Lease Reference Date of October 29, 2003 between

LFS3 ROYALL STREET LLC, as Landlord and

DUNKIN’ DONUTS INCORPORATED, as Tenant

SPACE REDUCTION OPTION

Tenant shall have a one-time right and option, at any time after the expiration of the seventh (7th) lease year, to reduce the size of the Premises by up to twenty percent of the square footage contained in the Premises immediately prior to the exercise of such option. Tenant shall exercise such one-time option to reduce the size of the Premises, if at all, by (i) providing Landlord with written notice of Tenant’s election to reduce the size of the Premises at least twelve (12) months prior to the effective date of such reduction which notice to be effective must (i) specify the effective date of such reduction (the “Reduction Date” ) and (ii) specify the portion of the Premises to be eliminated from the Premises (the remaining Premises herein called the “Reduced Premises” ). In addition to the foregoing, in the event that Tenant shall exercise the space reduction option, Tenant shall pay to Landlord the Reduction Payment on or before the Reduction Date.
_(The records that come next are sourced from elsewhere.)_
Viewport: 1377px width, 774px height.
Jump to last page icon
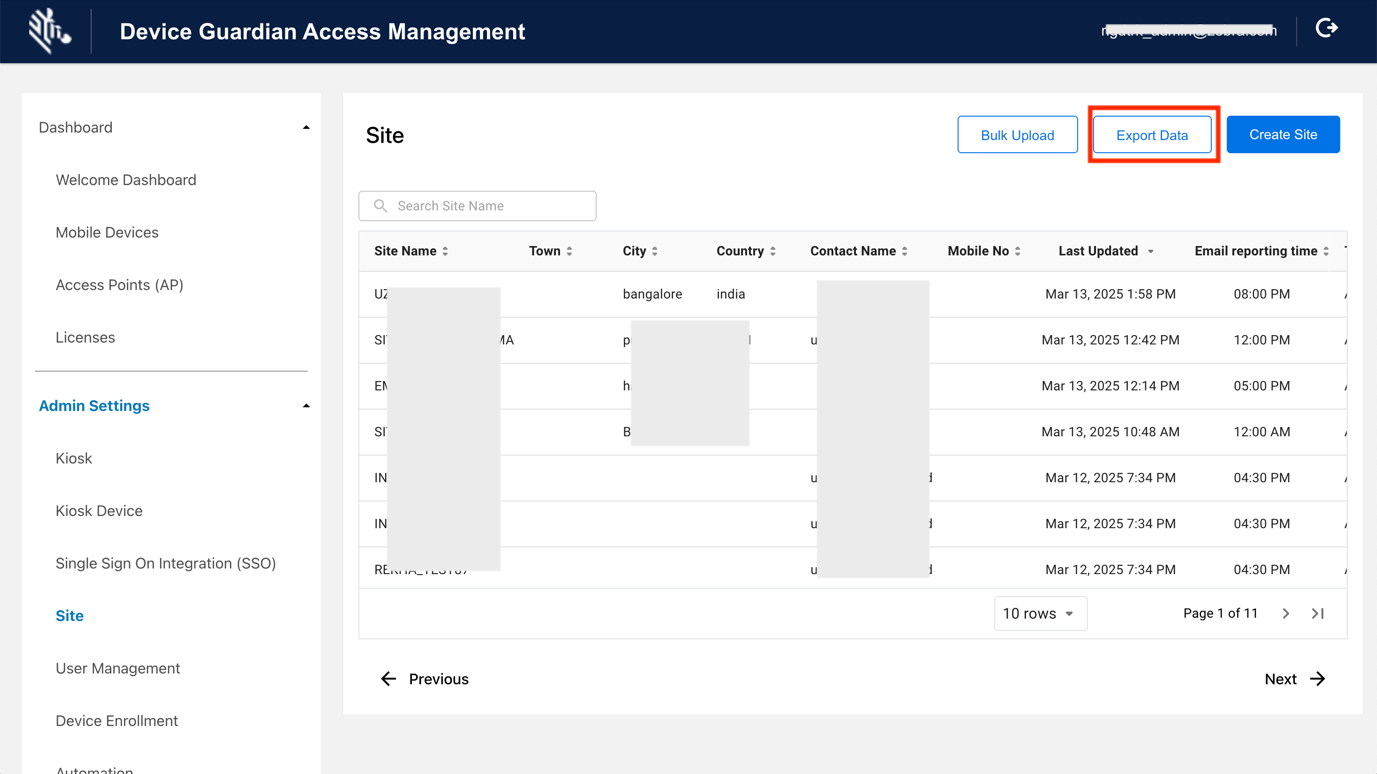pyautogui.click(x=1318, y=614)
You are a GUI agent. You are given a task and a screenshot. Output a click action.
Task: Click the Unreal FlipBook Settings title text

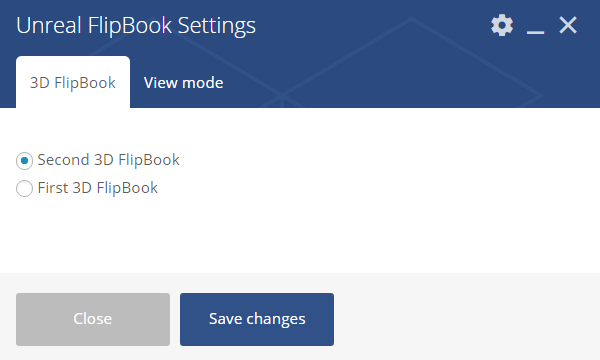(x=136, y=26)
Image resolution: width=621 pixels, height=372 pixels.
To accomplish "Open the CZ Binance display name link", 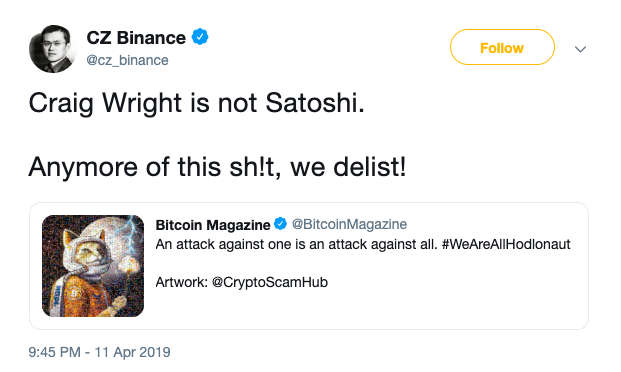I will point(136,38).
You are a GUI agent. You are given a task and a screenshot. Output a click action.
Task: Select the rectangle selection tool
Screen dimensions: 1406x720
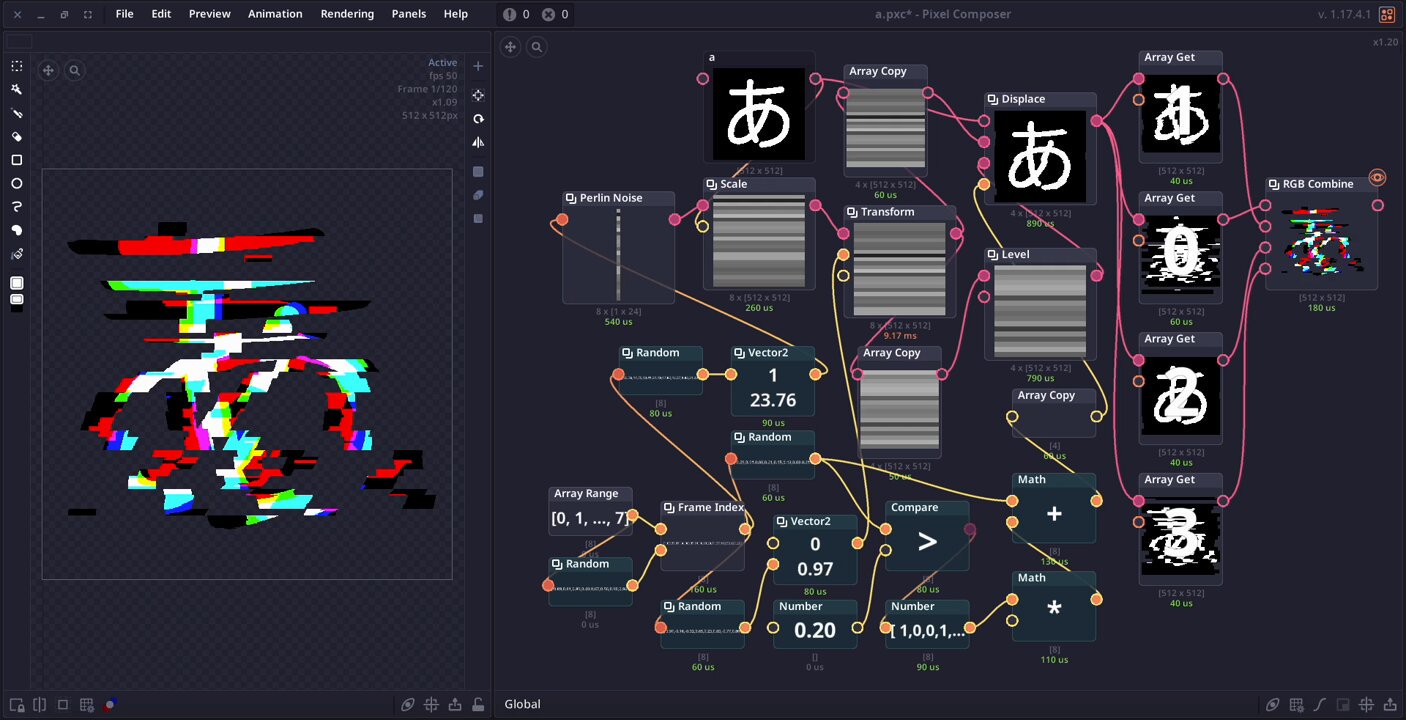(x=16, y=66)
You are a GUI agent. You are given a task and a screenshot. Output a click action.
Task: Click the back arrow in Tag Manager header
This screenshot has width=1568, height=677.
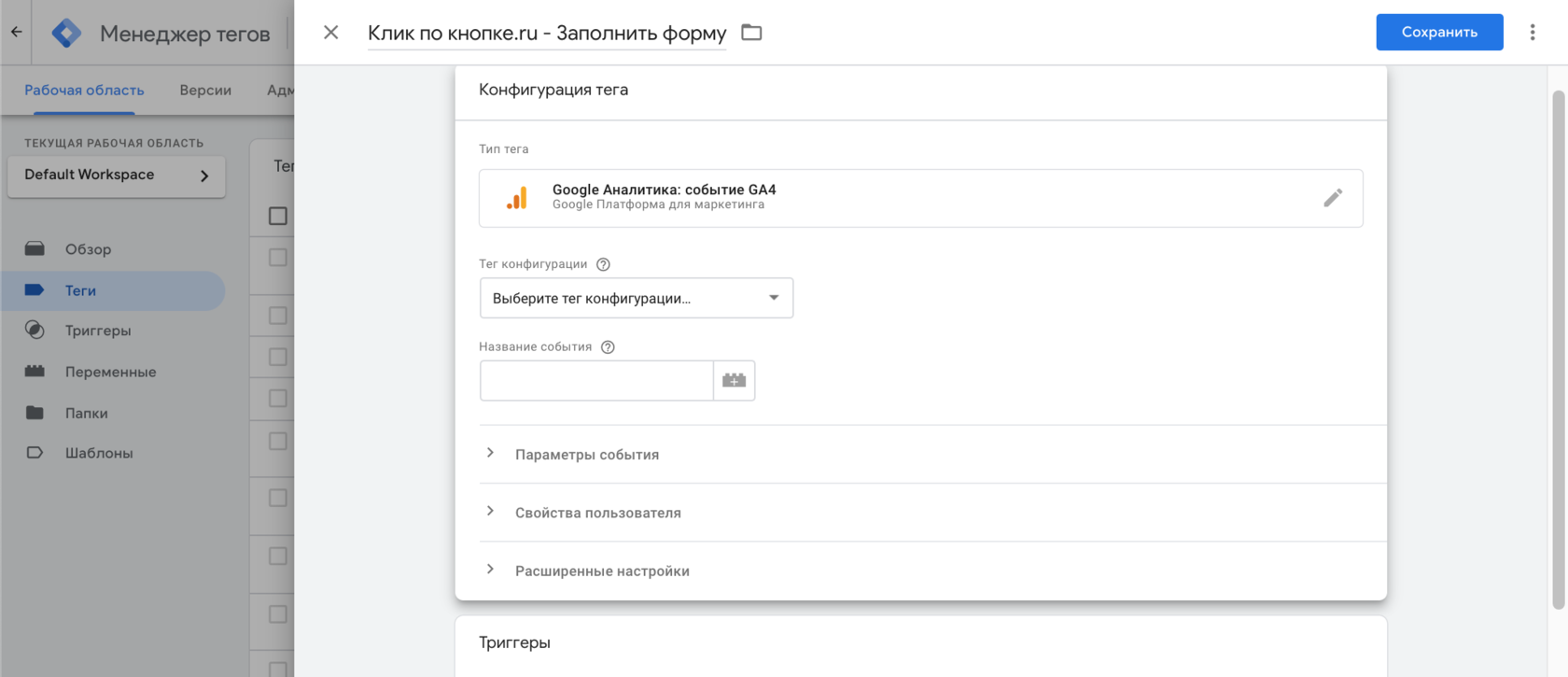[x=17, y=33]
As used herein, the term “Reduction Payment” shall mean and refer to the sum of the following, allocated in proportion to the relative square footage of the Reduced Premises: (i) the unamortized amount of the following costs paid by Landlord pursuant to this Lease, which are allocable to the portion of the Premises being eliminated on basis of square footage, for the Tenant Improvement Allowance: customary leasing commissions, any Landlord’s Work in excess of $525,000, and costs associated with the free rent period which the parties acknowledge and agree is $967,000 plus Ground Lease Rent and Operating Expenses for the free rent period (the above costs shall be amortized over the original term of the Lease utilizing a 9.5% amortization rate); and (ii) the following Monthly Installments of Rent which would otherwise have been payable with respect to the Reduced Premises based upon the year in which the Termination Date shall occur:

 

Termination During

   Penalty  

Year 8

     9 Months of Rent   

Year 9

     7 Months of Rent   

Year 10

     5 Months of Rent   

Upon the giving of the reduction notice, this Lease shall terminate with respect to the portion of the Premises eliminated therefrom as a result of such reduction on the Reduction Date as fully and completely as if such date were the original expiration date with respect to such space, Tenant shall surrender such space to Landlord in the condition required by Section 26 of this


Lease, and Tenant shall remain liable for all obligations and undertakings of Tenant under this Lease with respect to the Reduced Premises through the Reduction Date, including without limitation the Reduction Payment, as though such Reduction Date were the original expiration date of this Term of this Lease with respect to such space. In addition to the foregoing, the following provisions shall be applicable in the event that Tenant exercises such reduction option:

 

  (i) The Reduced Premises must contain at least one hundred thirty thousand (130,000) square feet of rentable area;

 

  (ii) The space eliminated from the Premises pursuant to this Section (the “Cancelled Area” ) must, to the extent reasonably possible, be internally contiguous;

 

  (iii) Each portion of the Cancelled Area must contain at least 10,000 contiguous square feet of rentable area and be marketable as office or research and development space on commercially reasonable terms and in accordance with all legal requirements; and

 

  (iv) The Cancelled Area must have access to legally appropriate restrooms, elevator lobby and fire stairs on the applicable floor of the Building and shall have an approximately proportionate share of the exterior window walls on the applicable floor of the Building when compared to the Reduced Premises. The cost of partitioning the Reduced Premises from the Cancelled Area shall be borne by Landlord.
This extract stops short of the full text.